### Provided entries ###
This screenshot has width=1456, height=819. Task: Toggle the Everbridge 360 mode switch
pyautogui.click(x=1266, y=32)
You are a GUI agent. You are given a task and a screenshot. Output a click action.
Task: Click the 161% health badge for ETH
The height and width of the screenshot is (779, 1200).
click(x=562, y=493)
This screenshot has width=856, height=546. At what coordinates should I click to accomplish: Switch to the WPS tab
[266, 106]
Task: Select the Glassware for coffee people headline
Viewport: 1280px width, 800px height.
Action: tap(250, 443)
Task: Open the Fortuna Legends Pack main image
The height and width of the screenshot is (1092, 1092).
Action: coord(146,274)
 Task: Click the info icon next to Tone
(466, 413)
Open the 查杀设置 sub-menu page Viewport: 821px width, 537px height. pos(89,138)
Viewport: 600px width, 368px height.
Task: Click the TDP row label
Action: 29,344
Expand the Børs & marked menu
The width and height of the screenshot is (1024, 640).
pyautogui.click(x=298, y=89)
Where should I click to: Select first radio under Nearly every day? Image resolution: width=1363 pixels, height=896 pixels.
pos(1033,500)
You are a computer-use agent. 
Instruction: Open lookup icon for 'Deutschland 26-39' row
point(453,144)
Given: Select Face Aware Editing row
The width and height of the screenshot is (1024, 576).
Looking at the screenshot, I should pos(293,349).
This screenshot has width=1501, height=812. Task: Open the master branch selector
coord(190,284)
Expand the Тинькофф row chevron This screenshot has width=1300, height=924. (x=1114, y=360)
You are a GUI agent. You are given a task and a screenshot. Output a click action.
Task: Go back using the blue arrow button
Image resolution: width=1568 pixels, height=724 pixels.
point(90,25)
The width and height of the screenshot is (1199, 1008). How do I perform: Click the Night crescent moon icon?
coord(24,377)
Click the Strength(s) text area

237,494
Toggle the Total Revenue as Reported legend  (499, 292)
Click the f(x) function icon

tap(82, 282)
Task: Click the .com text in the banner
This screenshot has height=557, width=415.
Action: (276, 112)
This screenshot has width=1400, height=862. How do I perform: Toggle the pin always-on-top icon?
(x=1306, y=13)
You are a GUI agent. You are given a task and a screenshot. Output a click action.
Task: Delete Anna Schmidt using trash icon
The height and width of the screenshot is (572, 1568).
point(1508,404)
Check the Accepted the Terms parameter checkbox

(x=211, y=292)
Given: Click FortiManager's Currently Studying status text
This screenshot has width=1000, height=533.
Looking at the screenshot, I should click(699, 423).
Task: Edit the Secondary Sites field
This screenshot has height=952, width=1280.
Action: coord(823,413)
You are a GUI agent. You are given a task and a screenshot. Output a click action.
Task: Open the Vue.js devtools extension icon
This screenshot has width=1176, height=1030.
###
__Your instructions__
Can you copy out all of the data above, line for line and unchanged?

__The reply__
This screenshot has width=1456, height=819. Task: Toggle the Everbridge 360 mode switch
pyautogui.click(x=1266, y=32)
You are a GUI agent. You are given a task and a screenshot. Output a click action.
Task: Click the 161% health badge for ETH
The height and width of the screenshot is (779, 1200).
click(x=562, y=493)
This screenshot has width=856, height=546. At what coordinates should I click to accomplish: Switch to the WPS tab
[266, 106]
Task: Select the Glassware for coffee people headline
Viewport: 1280px width, 800px height.
Action: tap(250, 443)
Task: Open the Fortuna Legends Pack main image
The height and width of the screenshot is (1092, 1092).
Action: coord(146,274)
 Task: Click the info icon next to Tone
(466, 413)
Open the 查杀设置 sub-menu page Viewport: 821px width, 537px height. pos(89,138)
Viewport: 600px width, 368px height.
Task: Click the TDP row label
Action: 29,344
Expand the Børs & marked menu
The width and height of the screenshot is (1024, 640).
pyautogui.click(x=298, y=89)
Where should I click to: Select first radio under Nearly every day? Image resolution: width=1363 pixels, height=896 pixels.
pos(1033,500)
You are a computer-use agent. 
Instruction: Open lookup icon for 'Deutschland 26-39' row
point(453,144)
Given: Select Face Aware Editing row
The width and height of the screenshot is (1024, 576).
Looking at the screenshot, I should pos(293,349).
This screenshot has width=1501, height=812. Task: Open the master branch selector
coord(190,284)
Expand the Тинькофф row chevron This screenshot has width=1300, height=924. (x=1114, y=360)
You are a GUI agent. You are given a task and a screenshot. Output a click action.
Task: Go back using the blue arrow button
Image resolution: width=1568 pixels, height=724 pixels.
point(90,25)
The width and height of the screenshot is (1199, 1008). How do I perform: Click the Night crescent moon icon?
coord(24,377)
Click the Strength(s) text area

237,494
Toggle the Total Revenue as Reported legend  (499, 292)
Click the f(x) function icon

tap(82, 282)
Task: Click the .com text in the banner
This screenshot has height=557, width=415.
Action: (276, 112)
This screenshot has width=1400, height=862. How do I perform: Toggle the pin always-on-top icon?
(x=1306, y=13)
You are a GUI agent. You are given a task and a screenshot. Output a click action.
Task: Delete Anna Schmidt using trash icon
The height and width of the screenshot is (572, 1568).
point(1508,404)
Check the Accepted the Terms parameter checkbox

(x=211, y=292)
Given: Click FortiManager's Currently Studying status text
This screenshot has width=1000, height=533.
Looking at the screenshot, I should click(699, 423).
Task: Edit the Secondary Sites field
This screenshot has height=952, width=1280.
Action: coord(823,413)
You are a GUI agent. You are given a task and a screenshot. Output a click action.
Task: Open the Vue.js devtools extension icon
This screenshot has width=1176, height=1030.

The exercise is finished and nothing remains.